--- SOURCE DATA Enclosed Below ---

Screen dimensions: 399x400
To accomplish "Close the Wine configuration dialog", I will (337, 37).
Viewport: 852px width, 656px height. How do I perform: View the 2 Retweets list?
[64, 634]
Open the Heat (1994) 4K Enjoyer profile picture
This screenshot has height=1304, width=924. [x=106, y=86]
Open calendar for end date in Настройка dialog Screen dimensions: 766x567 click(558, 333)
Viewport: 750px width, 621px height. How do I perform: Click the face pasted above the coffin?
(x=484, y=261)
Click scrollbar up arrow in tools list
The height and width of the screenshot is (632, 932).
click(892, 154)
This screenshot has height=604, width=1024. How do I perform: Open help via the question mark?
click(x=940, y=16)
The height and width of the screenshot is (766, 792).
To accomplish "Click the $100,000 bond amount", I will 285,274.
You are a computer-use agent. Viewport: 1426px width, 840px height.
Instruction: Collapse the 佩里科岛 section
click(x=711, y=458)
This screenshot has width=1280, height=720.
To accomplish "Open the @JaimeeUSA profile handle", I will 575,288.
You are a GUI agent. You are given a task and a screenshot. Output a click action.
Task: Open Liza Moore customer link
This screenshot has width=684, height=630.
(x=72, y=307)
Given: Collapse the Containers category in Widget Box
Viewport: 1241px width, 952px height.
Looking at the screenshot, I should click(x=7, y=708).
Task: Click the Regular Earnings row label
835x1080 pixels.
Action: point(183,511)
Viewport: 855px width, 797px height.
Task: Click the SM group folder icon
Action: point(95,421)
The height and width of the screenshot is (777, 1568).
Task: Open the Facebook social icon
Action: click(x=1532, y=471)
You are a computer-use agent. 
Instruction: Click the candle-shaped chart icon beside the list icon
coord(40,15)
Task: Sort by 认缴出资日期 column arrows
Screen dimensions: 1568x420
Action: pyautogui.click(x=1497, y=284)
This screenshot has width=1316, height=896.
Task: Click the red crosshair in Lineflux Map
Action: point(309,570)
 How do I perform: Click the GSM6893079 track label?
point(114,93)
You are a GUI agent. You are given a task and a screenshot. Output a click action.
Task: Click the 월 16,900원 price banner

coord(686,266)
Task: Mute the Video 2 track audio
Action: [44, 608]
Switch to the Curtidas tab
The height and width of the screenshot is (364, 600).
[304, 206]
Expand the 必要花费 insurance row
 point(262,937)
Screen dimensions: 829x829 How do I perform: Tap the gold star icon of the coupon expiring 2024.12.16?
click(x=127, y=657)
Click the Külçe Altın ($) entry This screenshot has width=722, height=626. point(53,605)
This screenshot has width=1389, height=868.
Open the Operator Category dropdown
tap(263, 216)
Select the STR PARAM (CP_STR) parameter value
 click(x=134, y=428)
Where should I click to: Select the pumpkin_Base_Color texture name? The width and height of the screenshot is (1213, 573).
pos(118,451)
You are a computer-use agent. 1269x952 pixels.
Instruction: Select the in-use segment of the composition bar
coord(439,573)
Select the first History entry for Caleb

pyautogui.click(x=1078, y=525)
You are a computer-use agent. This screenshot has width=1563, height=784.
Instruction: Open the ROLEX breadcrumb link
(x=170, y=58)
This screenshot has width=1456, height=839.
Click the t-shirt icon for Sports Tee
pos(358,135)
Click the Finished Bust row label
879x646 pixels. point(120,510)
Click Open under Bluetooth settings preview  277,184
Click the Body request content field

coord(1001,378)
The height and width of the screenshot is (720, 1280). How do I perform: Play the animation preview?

--- End of Enclosed SOURCE DATA ---

REQUIRED WORK: The response should be every record above restated exactly.

RESPONSE TO THIS TASK:
Screen dimensions: 399x400
To accomplish "Close the Wine configuration dialog", I will (337, 37).
Viewport: 852px width, 656px height. How do I perform: View the 2 Retweets list?
[64, 634]
Open the Heat (1994) 4K Enjoyer profile picture
This screenshot has height=1304, width=924. [x=106, y=86]
Open calendar for end date in Настройка dialog Screen dimensions: 766x567 click(558, 333)
Viewport: 750px width, 621px height. How do I perform: Click the face pasted above the coffin?
(x=484, y=261)
Click scrollbar up arrow in tools list
The height and width of the screenshot is (632, 932).
click(892, 154)
This screenshot has height=604, width=1024. How do I perform: Open help via the question mark?
click(x=940, y=16)
The height and width of the screenshot is (766, 792).
To accomplish "Click the $100,000 bond amount", I will 285,274.
You are a computer-use agent. Viewport: 1426px width, 840px height.
Instruction: Collapse the 佩里科岛 section
click(x=711, y=458)
This screenshot has width=1280, height=720.
To accomplish "Open the @JaimeeUSA profile handle", I will 575,288.
You are a GUI agent. You are given a task and a screenshot. Output a click action.
Task: Open Liza Moore customer link
This screenshot has width=684, height=630.
(x=72, y=307)
Given: Collapse the Containers category in Widget Box
Viewport: 1241px width, 952px height.
Looking at the screenshot, I should click(x=7, y=708).
Task: Click the Regular Earnings row label
835x1080 pixels.
Action: point(183,511)
Viewport: 855px width, 797px height.
Task: Click the SM group folder icon
Action: point(95,421)
The height and width of the screenshot is (777, 1568).
Task: Open the Facebook social icon
Action: click(x=1532, y=471)
You are a computer-use agent. 
Instruction: Click the candle-shaped chart icon beside the list icon
coord(40,15)
Task: Sort by 认缴出资日期 column arrows
Screen dimensions: 1568x420
Action: pyautogui.click(x=1497, y=284)
This screenshot has width=1316, height=896.
Task: Click the red crosshair in Lineflux Map
Action: point(309,570)
 How do I perform: Click the GSM6893079 track label?
point(114,93)
You are a GUI agent. You are given a task and a screenshot. Output a click action.
Task: Click the 월 16,900원 price banner

coord(686,266)
Task: Mute the Video 2 track audio
Action: [44, 608]
Switch to the Curtidas tab
The height and width of the screenshot is (364, 600).
[304, 206]
Expand the 必要花费 insurance row
 point(262,937)
Screen dimensions: 829x829 How do I perform: Tap the gold star icon of the coupon expiring 2024.12.16?
click(x=127, y=657)
Click the Külçe Altın ($) entry This screenshot has width=722, height=626. point(53,605)
This screenshot has width=1389, height=868.
Open the Operator Category dropdown
tap(263, 216)
Select the STR PARAM (CP_STR) parameter value
 click(x=134, y=428)
Where should I click to: Select the pumpkin_Base_Color texture name? The width and height of the screenshot is (1213, 573).
pos(118,451)
You are a computer-use agent. 1269x952 pixels.
Instruction: Select the in-use segment of the composition bar
coord(439,573)
Select the first History entry for Caleb

pyautogui.click(x=1078, y=525)
You are a computer-use agent. This screenshot has width=1563, height=784.
Instruction: Open the ROLEX breadcrumb link
(x=170, y=58)
This screenshot has width=1456, height=839.
Click the t-shirt icon for Sports Tee
pos(358,135)
Click the Finished Bust row label
879x646 pixels. point(120,510)
Click Open under Bluetooth settings preview  277,184
Click the Body request content field

coord(1001,378)
The height and width of the screenshot is (720, 1280). How do I perform: Play the animation preview?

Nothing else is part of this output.